Un mecanismo análogo -que chirría desde hace poco tiempo cuando mi pensamiento quiere utilizarlo- valora la interioridad por encima de la exterioridad. Los seres serían tesoros encerrados en una costra sin valor y cuanto más se penetrara en ellos, más grandes serían las riquezas a las que se podría acceder. ¿Y si no hubiera tesoros? ¿Y si la estatua estuviera llena de una plenitud monótona, homogénea como la de una muñeca de paja? Sé perfectamente que yo, a quien nadie acude para prestar un rostro y secretos -que no soy más que un agujero negro en medio de Speranza, un punto de vista sobre Speranza-, un punto, es decir: nada. Pienso que el alma no comienza a tener un contenido notable más que a partir de la cortina de piel que separa el interior del exterior, y que se enriquece indefinidamente a medida que se anexiona círculos cada vez más amplios en torno al punto-yo. Robinsón no es infinitamente rico más que cuando coincide con Speranza entera.

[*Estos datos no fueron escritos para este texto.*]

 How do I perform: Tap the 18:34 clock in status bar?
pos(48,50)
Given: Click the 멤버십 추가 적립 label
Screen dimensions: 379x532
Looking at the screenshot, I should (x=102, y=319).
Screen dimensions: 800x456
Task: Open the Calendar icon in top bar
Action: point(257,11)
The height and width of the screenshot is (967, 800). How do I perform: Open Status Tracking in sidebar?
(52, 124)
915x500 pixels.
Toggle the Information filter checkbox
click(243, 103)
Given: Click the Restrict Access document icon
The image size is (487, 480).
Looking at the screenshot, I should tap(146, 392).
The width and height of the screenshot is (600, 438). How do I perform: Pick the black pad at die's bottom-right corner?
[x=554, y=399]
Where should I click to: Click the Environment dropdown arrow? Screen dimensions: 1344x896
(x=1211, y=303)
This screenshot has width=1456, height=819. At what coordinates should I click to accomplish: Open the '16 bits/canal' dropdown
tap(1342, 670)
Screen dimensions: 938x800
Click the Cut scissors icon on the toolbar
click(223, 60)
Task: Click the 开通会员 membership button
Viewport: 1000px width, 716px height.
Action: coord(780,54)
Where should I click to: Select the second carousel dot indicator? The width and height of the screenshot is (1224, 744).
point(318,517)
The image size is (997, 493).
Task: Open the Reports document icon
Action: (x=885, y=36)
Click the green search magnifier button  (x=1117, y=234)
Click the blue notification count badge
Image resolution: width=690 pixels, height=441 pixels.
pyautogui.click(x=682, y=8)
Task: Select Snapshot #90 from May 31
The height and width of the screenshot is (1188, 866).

Desde la mañana siguiente Robinsón trazó los cimientos de un Conservatorio de Pesos y Medidas. Lo edificó en forma de pabellón, pero con los materiales más refractarios que pudo encontrar: bloques de granito y sillares de arcilla roja. En él expuso sobre una especie de altar -como si se tratara de ídolos- y contra los muros -como las armas de la panoplia de la razón- los patrones de la pulgada, el pie, la yarda, la vara, el cable, la pinta, el picotín, la fanega, el galón, el grano, el dracma, la onza y la libra.

Capítulo IV

El día 1.000 de su calendario, Robinsón se vistió con su traje de ceremonia y se encerró en su casa. Se colocó ante un pupitre que había ideado y fabricado para poder escribir de pie, en una actitud de respeto y de atención. Después, abriendo el mayor de los libros lavados que había encontrado en el Virginia, escribió:

CARTA DE LA ISLA DE SPERANZA

COMENZADA EL DÍA 1.000 DEL CALENDARIO LOCAL

ARTÍCULO PRIMERO.- En virtud de la inspiración del Espíritu Santo percibida y obedecida de acuerdo con las enseñanzas del Venerado Amigo George Fox, el súbdito de S. M. Jorge II, Robinsón Crusoe, nacido en York el 19 de diciembre de 1737, es nombrado Gobernador de la isla de Speranza, situada en el océano Pacífico, entre las islas Juan Fernández y la costa occidental de Chile. En calidad de lo cual tiene todo el poder para legislar y ejecutar sobre el conjunto del territorio insular y sobre sus aguas territoriales en el sentido y según las vías que le dicte la Luz interior.

ARTÍCULO II.- Los habitantes de la isla siempre que piensen deben hacerlo en voz alta e inteligible.

Escolio. -Perder la facultad de la palabra por falta de uso es una de las más humillantes calamidades que me amenazan. Ya he notado, cuando trato de discurrir en alta voz, una cierta torpeza de la lengua, como tras un exceso de vino. Es importante que en lo sucesivo los discursos interiores, que mantenemos todo el tiempo que permanecemos conscientes, lleguen hasta mis labios para modelarlos sin cesar. Por otra parte, es su tendencia natural, y hay que tener una vigilancia particular de la atención para contenerlo antes de que se exprese, como lo demuestra el ejemplo de los niños y de los viejos, que hablan solos por falta de control.